* _EXERCISE INPUT_:
=== Begin Enclosure ===

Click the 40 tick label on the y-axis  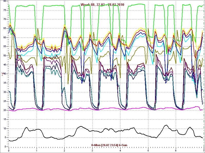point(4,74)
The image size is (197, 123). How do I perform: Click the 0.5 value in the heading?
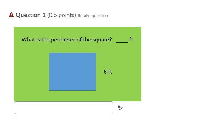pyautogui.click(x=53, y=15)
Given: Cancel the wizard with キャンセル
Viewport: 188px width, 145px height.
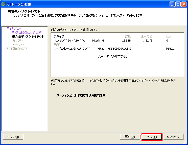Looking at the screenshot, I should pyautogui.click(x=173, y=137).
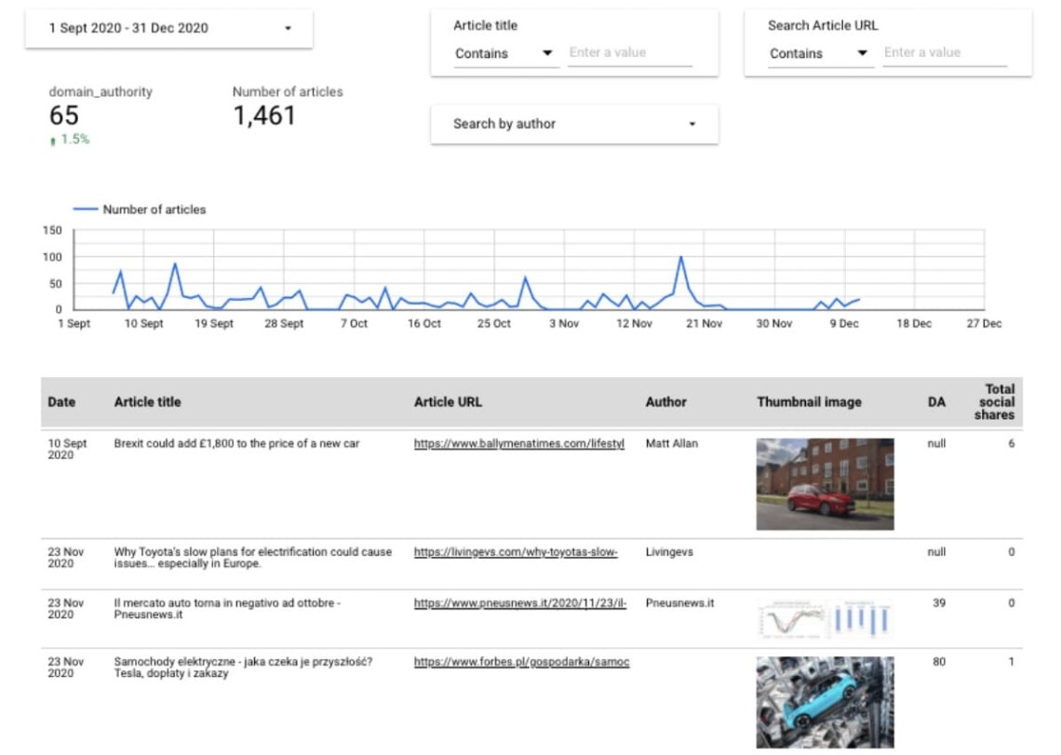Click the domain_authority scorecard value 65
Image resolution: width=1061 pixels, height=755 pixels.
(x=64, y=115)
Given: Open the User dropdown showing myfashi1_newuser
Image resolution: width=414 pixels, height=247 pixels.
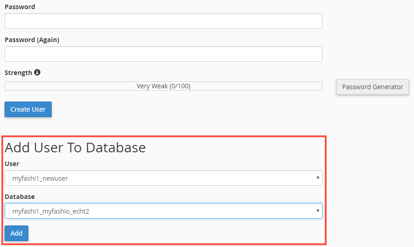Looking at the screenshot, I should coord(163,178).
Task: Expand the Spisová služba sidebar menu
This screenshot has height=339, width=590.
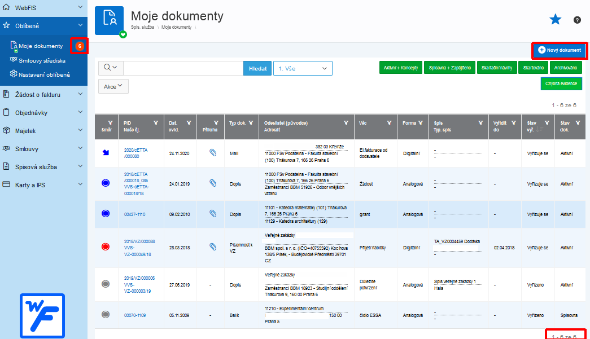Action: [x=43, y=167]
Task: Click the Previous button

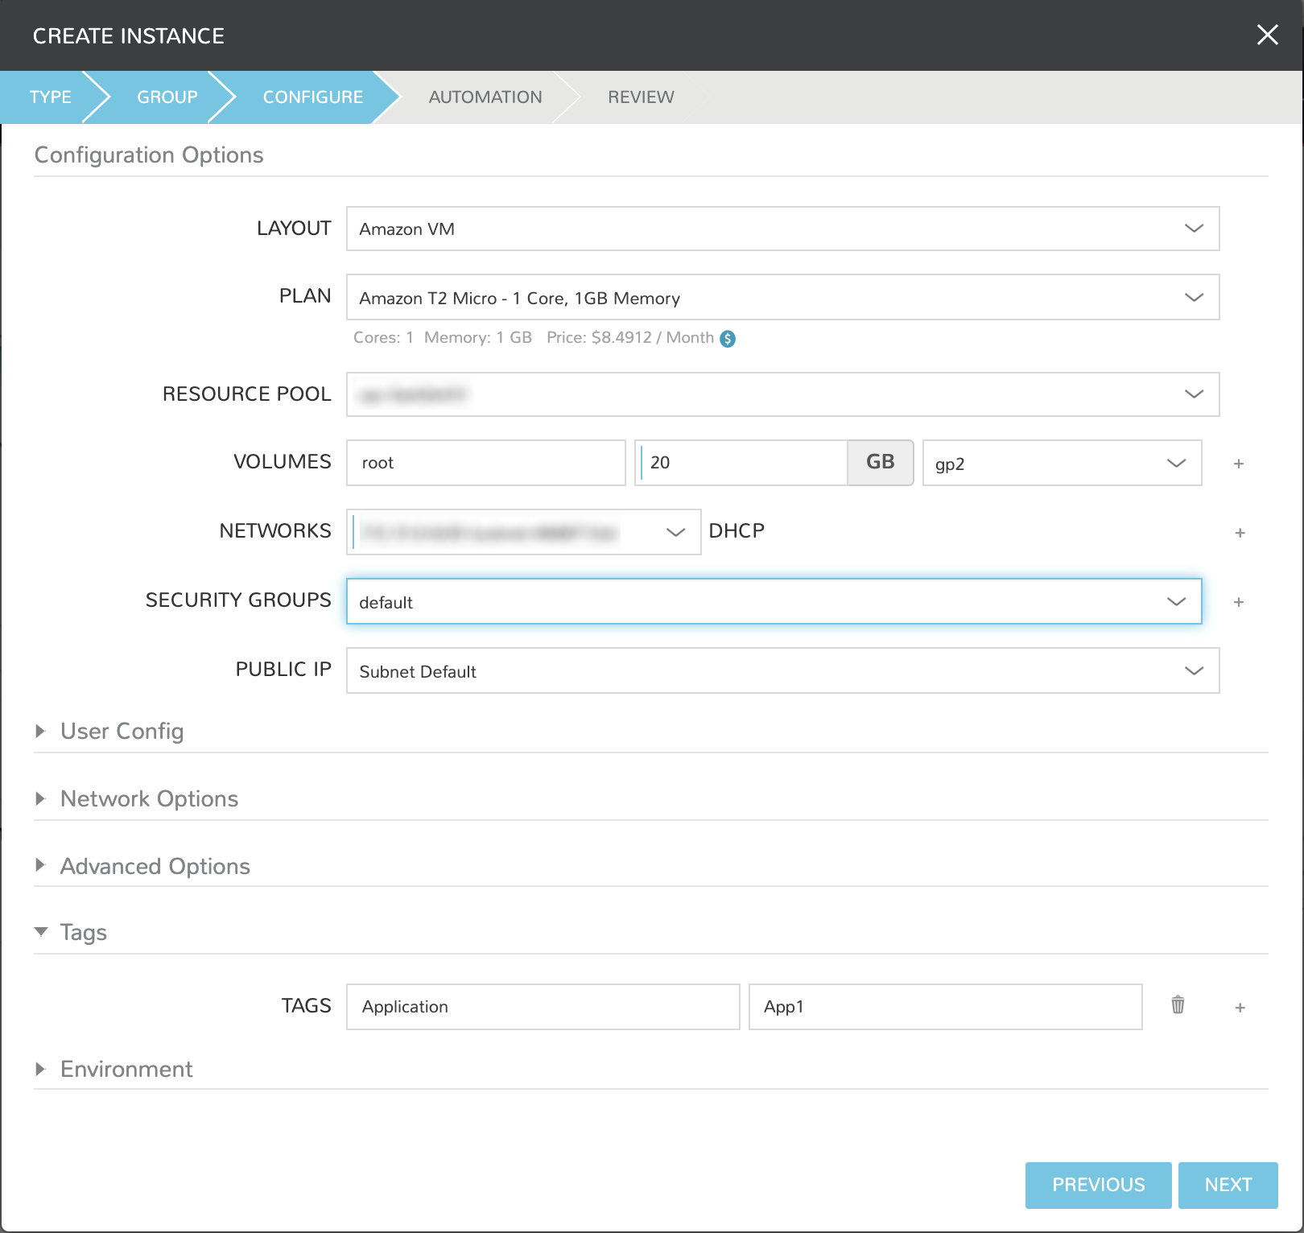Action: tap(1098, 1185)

=== End Enclosure ===
=== Begin Enclosure ===

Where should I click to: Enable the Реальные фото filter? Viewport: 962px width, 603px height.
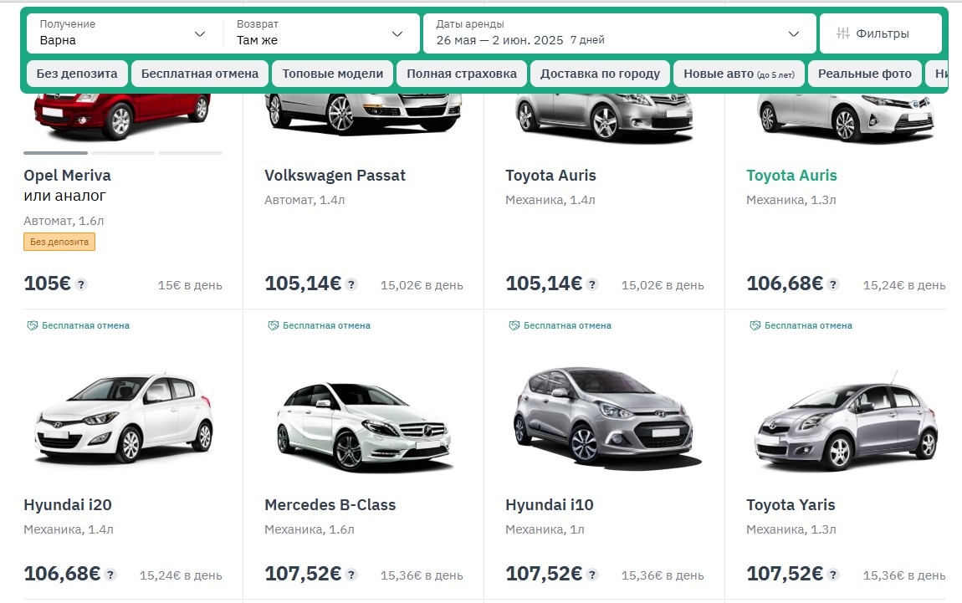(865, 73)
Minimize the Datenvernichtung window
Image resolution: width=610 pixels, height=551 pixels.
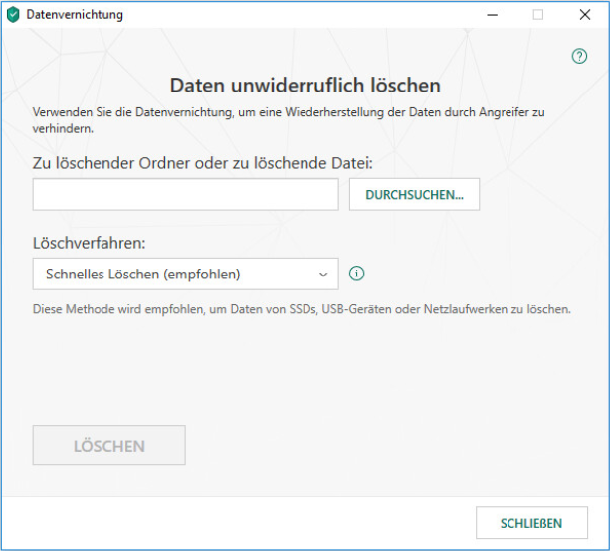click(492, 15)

=== End Enclosure ===
=== Begin Enclosure ===

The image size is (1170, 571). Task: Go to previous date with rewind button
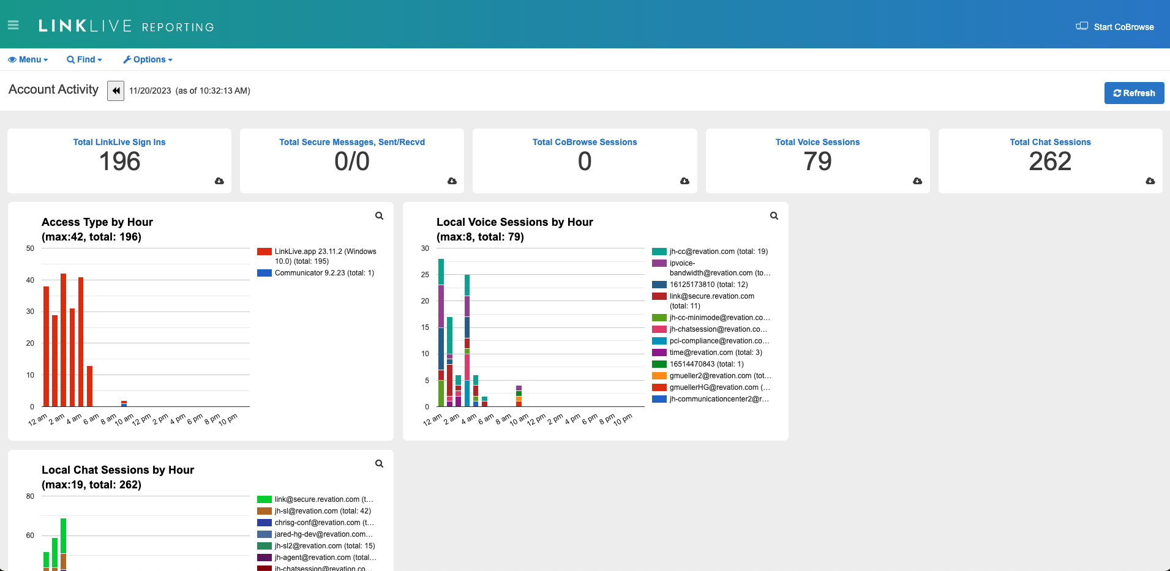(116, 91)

=== End Enclosure ===

* _PROBLEM TO WORK ON_:
Each line that mentions the string "Given" must be copied from the listing.

* _TASK ANSWER_:
Given: Cancel the wizard with キャンセル
Given: Open the User dropdown showing myfashi1_newuser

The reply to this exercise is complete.